Un peu vexée qu'il m'ait coupé la parole si facilement, je me retourne et pars pour de bon servir le client que malheureusement Anita a pris en charge. Mais quand je croise le regard de ma patronne du coin de l'œil, et je ne doute pas qu'elle n'a pas perdu une miette de notre échange.

***

A 19 heures piles, il s'éclipse, réglant ce qu'il doit à Anita ; je me suis arrangée pour nettoyer une table quand il s'est levé malgré le regard noir que m'a porté ma patronne.

Je pars me changer à la même heure, très fatiguée de ma journée. Mais le weekend s'annonce reposant devant la moitié des séries de Netflix et du pop-corn - sans oublier Rocky. Je sors en saluant une dernière fois Anita qui est prête à me taper sur les doigts si je ne pars pas plus vite de son établissement.

Dehors, l'air est encore lourd, il fait assez chaud mais c'est supportable. Il faut dire qu'il y a pas mal de verdure dans cette ville que les habitants font tout pour garder mais que le climat sec et chaud n'aide pas. En hiver, il parait que c'est pire car le froid est glacial, ce qui va me permettre d'acheter la plus belle doudoune de l'univers - avec des petits poneys dessus.

Mon regard se dirige directement vers le club de striptease. Pour mon excuse, on parle de verdure et il y a deux énormes palmiers qui se dressent pour encadrer la devanture ! Je ne fais qu'admirer la nature à l'œuvre...

Le grand vigile d'au moins 2 mètres s'est placé devant la petite porte qui ressemble plus à l'entrée d'un immeuble qu'autre chose. Quand mon regard croise le sien, je n'ose pas le défier plus que ça et baisse directement la tête, un peu intimidée. Rentrer à l'immeuble va me faire du bien je pense.

***

Sur le trajet, je soupire en pensant à la soirée nulle qui s'annonce.
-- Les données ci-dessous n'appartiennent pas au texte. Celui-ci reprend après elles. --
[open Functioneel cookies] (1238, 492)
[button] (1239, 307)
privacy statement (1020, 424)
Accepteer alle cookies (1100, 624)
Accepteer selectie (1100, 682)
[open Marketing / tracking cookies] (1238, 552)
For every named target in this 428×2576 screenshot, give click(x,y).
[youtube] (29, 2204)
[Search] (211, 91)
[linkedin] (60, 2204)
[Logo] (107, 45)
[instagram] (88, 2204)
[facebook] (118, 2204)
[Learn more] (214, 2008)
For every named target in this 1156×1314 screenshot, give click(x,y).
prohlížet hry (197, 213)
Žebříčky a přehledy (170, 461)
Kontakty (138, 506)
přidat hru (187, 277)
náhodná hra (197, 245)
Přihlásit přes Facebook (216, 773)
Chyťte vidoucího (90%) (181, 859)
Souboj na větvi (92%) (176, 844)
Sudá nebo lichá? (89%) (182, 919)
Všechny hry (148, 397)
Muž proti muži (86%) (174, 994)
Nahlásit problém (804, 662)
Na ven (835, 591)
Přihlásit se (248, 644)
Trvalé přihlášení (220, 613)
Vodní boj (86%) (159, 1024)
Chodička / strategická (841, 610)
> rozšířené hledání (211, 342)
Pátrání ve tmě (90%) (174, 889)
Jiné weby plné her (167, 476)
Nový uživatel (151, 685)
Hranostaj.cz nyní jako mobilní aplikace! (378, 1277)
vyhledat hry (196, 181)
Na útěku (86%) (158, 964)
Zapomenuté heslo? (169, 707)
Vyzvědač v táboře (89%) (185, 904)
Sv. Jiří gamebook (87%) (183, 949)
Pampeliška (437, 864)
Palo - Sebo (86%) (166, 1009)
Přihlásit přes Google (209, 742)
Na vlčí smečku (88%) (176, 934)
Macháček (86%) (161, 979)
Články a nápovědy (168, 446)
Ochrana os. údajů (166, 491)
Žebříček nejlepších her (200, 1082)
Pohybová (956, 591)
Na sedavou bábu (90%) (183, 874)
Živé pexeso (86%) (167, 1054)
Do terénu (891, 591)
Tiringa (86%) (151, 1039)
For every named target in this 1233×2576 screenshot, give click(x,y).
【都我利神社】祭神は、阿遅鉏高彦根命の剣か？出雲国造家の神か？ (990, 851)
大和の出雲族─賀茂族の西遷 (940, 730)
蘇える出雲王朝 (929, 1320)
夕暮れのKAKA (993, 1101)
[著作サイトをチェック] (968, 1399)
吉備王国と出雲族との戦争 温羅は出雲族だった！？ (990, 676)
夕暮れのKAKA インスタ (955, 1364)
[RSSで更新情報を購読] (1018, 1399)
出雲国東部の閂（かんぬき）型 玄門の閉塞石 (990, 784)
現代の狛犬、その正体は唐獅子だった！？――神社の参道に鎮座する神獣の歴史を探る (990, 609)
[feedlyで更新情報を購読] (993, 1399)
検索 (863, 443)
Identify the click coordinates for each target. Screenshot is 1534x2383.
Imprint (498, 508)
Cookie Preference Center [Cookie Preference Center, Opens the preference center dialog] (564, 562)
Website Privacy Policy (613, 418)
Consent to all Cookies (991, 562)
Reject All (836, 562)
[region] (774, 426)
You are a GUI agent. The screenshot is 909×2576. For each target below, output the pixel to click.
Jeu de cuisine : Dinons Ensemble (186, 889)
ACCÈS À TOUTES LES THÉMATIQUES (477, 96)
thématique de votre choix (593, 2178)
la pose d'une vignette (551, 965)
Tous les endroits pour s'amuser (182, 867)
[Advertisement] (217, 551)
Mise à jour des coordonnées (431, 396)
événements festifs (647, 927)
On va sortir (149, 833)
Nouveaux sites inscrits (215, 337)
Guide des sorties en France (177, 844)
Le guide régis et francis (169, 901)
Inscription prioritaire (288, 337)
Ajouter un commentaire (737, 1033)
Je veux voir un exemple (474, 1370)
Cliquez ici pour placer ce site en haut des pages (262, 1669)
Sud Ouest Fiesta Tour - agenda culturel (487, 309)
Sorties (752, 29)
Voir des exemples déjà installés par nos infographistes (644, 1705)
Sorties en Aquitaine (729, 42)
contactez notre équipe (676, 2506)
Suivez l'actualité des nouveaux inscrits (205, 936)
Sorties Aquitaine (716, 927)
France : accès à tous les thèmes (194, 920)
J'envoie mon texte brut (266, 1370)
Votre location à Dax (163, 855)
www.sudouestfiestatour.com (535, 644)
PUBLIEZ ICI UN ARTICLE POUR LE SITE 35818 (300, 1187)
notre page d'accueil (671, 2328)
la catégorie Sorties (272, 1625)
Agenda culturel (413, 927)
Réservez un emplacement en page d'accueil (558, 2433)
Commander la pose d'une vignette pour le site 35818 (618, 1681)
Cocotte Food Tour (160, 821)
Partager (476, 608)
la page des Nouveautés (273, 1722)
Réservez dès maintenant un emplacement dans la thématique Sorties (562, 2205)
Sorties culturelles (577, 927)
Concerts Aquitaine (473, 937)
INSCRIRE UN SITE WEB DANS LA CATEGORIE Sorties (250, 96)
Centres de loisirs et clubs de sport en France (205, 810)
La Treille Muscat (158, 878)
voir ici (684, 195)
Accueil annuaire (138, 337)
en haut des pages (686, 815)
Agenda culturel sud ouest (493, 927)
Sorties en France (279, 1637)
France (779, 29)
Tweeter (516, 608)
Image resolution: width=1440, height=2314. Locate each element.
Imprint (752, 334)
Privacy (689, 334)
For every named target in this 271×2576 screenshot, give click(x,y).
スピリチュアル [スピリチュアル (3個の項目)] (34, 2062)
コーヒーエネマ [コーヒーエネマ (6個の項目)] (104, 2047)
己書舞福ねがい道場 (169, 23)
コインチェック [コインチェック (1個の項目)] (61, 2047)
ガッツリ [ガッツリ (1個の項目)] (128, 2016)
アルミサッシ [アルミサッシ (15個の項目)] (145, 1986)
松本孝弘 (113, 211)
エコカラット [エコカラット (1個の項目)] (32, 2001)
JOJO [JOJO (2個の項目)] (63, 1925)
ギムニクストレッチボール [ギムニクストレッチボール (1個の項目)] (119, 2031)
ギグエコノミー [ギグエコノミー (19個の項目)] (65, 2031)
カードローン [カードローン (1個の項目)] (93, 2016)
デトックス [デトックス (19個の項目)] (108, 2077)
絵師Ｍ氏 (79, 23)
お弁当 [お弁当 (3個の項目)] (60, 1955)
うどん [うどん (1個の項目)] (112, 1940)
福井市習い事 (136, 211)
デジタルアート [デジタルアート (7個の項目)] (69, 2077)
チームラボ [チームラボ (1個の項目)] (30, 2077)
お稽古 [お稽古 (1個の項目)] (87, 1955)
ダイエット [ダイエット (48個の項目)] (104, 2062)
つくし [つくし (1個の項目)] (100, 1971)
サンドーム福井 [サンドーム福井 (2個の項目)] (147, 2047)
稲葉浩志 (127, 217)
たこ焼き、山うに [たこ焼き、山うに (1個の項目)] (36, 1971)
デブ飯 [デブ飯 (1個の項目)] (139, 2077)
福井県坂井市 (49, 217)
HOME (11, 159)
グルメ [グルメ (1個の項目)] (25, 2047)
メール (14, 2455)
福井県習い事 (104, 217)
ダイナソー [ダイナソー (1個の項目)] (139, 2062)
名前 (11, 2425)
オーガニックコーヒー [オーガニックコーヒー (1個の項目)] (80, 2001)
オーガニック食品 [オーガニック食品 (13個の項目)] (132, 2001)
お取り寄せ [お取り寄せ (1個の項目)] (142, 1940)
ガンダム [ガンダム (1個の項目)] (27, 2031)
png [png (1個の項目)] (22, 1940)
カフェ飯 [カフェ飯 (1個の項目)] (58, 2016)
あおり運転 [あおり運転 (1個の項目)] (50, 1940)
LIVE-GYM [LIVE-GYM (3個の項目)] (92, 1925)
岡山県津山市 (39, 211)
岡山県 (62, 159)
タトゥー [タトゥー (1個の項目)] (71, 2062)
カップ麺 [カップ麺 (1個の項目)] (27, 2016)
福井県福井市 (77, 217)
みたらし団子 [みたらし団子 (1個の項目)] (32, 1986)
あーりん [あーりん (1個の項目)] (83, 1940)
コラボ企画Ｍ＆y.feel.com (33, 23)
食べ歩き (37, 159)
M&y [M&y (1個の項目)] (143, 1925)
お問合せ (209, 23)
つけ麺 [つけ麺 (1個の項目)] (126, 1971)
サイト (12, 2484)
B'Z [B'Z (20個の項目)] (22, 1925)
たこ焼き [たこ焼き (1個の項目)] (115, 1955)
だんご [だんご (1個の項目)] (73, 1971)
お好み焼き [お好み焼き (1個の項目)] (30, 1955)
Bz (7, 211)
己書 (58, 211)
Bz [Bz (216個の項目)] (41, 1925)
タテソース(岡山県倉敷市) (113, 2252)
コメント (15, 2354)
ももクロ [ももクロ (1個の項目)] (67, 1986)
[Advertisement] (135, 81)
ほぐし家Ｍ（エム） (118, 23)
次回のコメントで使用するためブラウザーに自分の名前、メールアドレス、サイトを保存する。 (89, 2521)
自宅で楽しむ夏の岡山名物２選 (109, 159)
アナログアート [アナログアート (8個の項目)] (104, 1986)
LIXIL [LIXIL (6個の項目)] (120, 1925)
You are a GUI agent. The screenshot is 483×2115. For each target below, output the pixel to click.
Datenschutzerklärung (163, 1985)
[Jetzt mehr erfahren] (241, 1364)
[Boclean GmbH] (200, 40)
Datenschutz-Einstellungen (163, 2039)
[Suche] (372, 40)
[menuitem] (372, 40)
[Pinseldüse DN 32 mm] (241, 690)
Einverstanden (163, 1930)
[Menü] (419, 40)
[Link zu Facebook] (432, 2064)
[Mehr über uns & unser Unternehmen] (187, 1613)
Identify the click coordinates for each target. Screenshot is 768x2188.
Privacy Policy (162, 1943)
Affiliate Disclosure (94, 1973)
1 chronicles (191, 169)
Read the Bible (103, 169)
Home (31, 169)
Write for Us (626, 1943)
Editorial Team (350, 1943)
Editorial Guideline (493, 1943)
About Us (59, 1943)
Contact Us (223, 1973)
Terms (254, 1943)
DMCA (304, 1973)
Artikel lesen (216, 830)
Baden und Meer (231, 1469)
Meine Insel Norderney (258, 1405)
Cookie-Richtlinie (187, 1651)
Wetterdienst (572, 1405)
J'ai beau adorer les séries et les films, c'est un peu long à force de tous les connaître par cœur. Et au bout de 3 fois, on se lasse. Anita n'a pas tort quand elle dit que je devrais sortir, me faire des amis... Mais l'idée de sortir m'angoisse un peu, j'ai peur de tomber sur les mauvaises personnes ou de me faire lourdement draguer à cause de mon accent. Ça ne serait pas la première fois, certes, mais Anita ne sera pas là pour me venir en aide...

Mais arrivée à l'appartement, tout est pire. Je regarde mon vieux canapé vert qui a dû déjà prendre la forme de mon fessier incroyablement musclé, il faut se le dire. Et le pauvre, il doit avoir mal à force de soutenir tout le temps mon poids. Je pose mon sac banane argenté et pars m'allonger dessus pour changer. Mais quand je me décide à allumer la télé, la télécommande fait des siennes. Plongeant ma tête dans un coussin, je crie toute ma frustration actuelle et de la journée. Décidément, l'univers a choisi que ça serait mon jour.